QUOTA MARKETING SYSTEM
 

Under the Cane and Sugar Act of 1984, farmers gain the price at the mill destination, and farmers who want to sell sugarcane to a mill must make a futures market contract as well as register as sugarcane farmers with the government. This system was established in order to manage the supply of sugarcane for the mills and to manage the quantity of sugarcane in the country.

        To ensure a sufficient sugarcane supply, the sugar mills often directly enter into a futures market contract with farmers. However, in some regions where the majority of sugarcane farms are small, farms are located far away from sugar mills and farmers have no ability to invest in either any agricultural machinery or a truck for transportation; therefore, the mill prefer to do a contract with both moderate-sized farms and large farms instead of small farms. Those farms are called the “head of the quota.” With this system, the head of the quota can be both a farmer and a collector at the same time. To increase their ability to collect sugarcane, the mills will support giving credit to either farmers or the head of the quota. Thereafter, the head of the quota will lend the money to the small-scale farmers for investment in sugarcane production (Figure 5).
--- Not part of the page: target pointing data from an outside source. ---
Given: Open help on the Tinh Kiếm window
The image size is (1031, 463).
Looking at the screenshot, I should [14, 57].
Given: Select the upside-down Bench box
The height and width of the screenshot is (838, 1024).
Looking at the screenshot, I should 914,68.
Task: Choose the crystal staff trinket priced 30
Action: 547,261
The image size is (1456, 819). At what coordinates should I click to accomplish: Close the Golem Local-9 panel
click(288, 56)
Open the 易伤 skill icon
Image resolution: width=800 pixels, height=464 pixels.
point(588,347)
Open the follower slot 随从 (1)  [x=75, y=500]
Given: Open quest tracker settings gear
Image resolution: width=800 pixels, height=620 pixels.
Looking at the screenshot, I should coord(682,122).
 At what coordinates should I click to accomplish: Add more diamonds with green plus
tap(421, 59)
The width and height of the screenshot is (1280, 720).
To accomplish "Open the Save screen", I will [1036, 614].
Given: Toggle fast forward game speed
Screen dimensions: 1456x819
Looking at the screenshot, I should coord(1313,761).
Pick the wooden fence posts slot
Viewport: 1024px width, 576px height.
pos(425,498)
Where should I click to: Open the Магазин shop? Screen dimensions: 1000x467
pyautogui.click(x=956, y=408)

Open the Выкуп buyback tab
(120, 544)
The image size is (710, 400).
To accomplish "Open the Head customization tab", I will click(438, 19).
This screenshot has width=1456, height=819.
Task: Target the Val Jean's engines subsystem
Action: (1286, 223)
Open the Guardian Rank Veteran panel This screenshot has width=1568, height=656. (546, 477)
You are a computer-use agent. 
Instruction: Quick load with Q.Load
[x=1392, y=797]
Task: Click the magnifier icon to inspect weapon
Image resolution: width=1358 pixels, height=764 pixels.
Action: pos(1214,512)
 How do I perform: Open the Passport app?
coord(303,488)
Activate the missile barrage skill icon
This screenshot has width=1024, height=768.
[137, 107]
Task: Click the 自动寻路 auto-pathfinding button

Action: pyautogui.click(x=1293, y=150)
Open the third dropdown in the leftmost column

THE CHALLENGE FOR THAI SUGARCANE FARME
 

Under the situations of surplus supply, drops in global sugar prices, climate vulnerability, labor shortages leading to increasing labor costs and the lack of a strong public policy, Thai sugarcane farmers have suffered more in terms of increasing in production costs and have a lower income compared to four years ago. The challenge to make Thailand more competitive is to improve sugarcane production efficiency in order to reduce the production costs and increase sugarcane productivity. Unfortunately, as Athipanyakul’s 2018 study on sugarcane production efficiency in Thailand reported, the returns to scale in sugarcane production for small-scale farmers showed that 60.64% of observed sugarcane farms were in increasing returns to scale, implying that smaller operations contend with diseconomies of scale. Only 34.04% of observed sugarcane farms operated at an optimal scale, whereas 5.32% operated at decreasing returns to scale (i.e. larger operations). The results were consistent with the findings of Baliero et al. (2016) that Thai sugarcane farmers face high average production costs in the long run due to improper production plant size. To make farmers more competitive, inefficiency in sugarcane production can be eliminated via the adoption of sustainable practices at the farm level (Athipanyakul, 2018) and increasing the efficiency of the queuing system at the sugar mill destination. Moreover, labor-saving technologies, such as sugarcane harvester, and other farm machineries, would be used with the optimal farm size. The operation of farm machinery for small-scale farms would be done using a group management system.